• [TASK PROMPT] Whatever the lines below say, output them exactly.

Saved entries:
+++
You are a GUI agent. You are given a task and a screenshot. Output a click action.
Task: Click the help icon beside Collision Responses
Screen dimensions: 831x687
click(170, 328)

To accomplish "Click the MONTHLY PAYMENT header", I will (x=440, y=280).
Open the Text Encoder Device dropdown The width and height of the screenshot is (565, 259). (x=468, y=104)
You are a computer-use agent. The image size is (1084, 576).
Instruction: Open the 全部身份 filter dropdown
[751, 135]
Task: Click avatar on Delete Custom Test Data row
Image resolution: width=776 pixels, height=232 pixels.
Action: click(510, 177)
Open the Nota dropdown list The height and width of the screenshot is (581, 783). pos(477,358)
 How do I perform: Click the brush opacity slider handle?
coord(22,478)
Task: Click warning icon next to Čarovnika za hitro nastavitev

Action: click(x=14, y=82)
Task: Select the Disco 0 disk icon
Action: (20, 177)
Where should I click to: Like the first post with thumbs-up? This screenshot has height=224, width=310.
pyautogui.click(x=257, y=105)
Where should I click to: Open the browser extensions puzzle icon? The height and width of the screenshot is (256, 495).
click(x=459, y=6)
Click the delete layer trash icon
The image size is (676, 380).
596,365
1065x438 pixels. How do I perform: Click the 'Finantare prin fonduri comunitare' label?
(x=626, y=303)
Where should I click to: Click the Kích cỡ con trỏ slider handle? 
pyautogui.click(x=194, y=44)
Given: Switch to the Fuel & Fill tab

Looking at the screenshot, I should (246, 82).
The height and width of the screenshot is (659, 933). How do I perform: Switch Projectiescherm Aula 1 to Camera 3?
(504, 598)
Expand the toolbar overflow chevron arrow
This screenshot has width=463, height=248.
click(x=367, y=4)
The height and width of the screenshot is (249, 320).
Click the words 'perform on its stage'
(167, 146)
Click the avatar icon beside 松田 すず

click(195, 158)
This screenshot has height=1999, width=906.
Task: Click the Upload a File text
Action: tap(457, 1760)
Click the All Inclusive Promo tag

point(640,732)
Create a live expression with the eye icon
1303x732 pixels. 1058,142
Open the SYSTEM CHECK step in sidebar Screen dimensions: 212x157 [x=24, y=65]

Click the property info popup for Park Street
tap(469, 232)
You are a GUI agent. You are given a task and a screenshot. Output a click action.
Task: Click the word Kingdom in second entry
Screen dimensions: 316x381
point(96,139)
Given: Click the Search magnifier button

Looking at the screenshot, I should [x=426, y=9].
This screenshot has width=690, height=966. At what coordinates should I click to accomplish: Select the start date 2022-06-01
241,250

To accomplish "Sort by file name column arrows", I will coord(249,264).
+++
• [THE ANSWER]
You are a GUI agent. You are given a task and a screenshot. Output a click action.
Task: Click the help icon beside Collision Responses
Screen dimensions: 831x687
click(170, 328)

To accomplish "Click the MONTHLY PAYMENT header", I will (x=440, y=280).
Open the Text Encoder Device dropdown The width and height of the screenshot is (565, 259). (x=468, y=104)
You are a computer-use agent. The image size is (1084, 576).
Instruction: Open the 全部身份 filter dropdown
[751, 135]
Task: Click avatar on Delete Custom Test Data row
Image resolution: width=776 pixels, height=232 pixels.
Action: click(510, 177)
Open the Nota dropdown list The height and width of the screenshot is (581, 783). pos(477,358)
 How do I perform: Click the brush opacity slider handle?
coord(22,478)
Task: Click warning icon next to Čarovnika za hitro nastavitev

Action: click(x=14, y=82)
Task: Select the Disco 0 disk icon
Action: (20, 177)
Where should I click to: Like the first post with thumbs-up? This screenshot has height=224, width=310.
pyautogui.click(x=257, y=105)
Where should I click to: Open the browser extensions puzzle icon? The height and width of the screenshot is (256, 495).
click(x=459, y=6)
Click the delete layer trash icon
The image size is (676, 380).
596,365
1065x438 pixels. How do I perform: Click the 'Finantare prin fonduri comunitare' label?
(x=626, y=303)
Where should I click to: Click the Kích cỡ con trỏ slider handle? 
pyautogui.click(x=194, y=44)
Given: Switch to the Fuel & Fill tab

Looking at the screenshot, I should (246, 82).
The height and width of the screenshot is (659, 933). How do I perform: Switch Projectiescherm Aula 1 to Camera 3?
(504, 598)
Expand the toolbar overflow chevron arrow
This screenshot has width=463, height=248.
click(x=367, y=4)
The height and width of the screenshot is (249, 320).
Click the words 'perform on its stage'
(167, 146)
Click the avatar icon beside 松田 すず

click(195, 158)
This screenshot has height=1999, width=906.
Task: Click the Upload a File text
Action: tap(457, 1760)
Click the All Inclusive Promo tag

point(640,732)
Create a live expression with the eye icon
1303x732 pixels. 1058,142
Open the SYSTEM CHECK step in sidebar Screen dimensions: 212x157 [x=24, y=65]

Click the property info popup for Park Street
tap(469, 232)
You are a GUI agent. You are given a task and a screenshot. Output a click action.
Task: Click the word Kingdom in second entry
Screen dimensions: 316x381
point(96,139)
Given: Click the Search magnifier button

Looking at the screenshot, I should [x=426, y=9].
This screenshot has width=690, height=966. At what coordinates should I click to accomplish: Select the start date 2022-06-01
241,250

To accomplish "Sort by file name column arrows", I will coord(249,264).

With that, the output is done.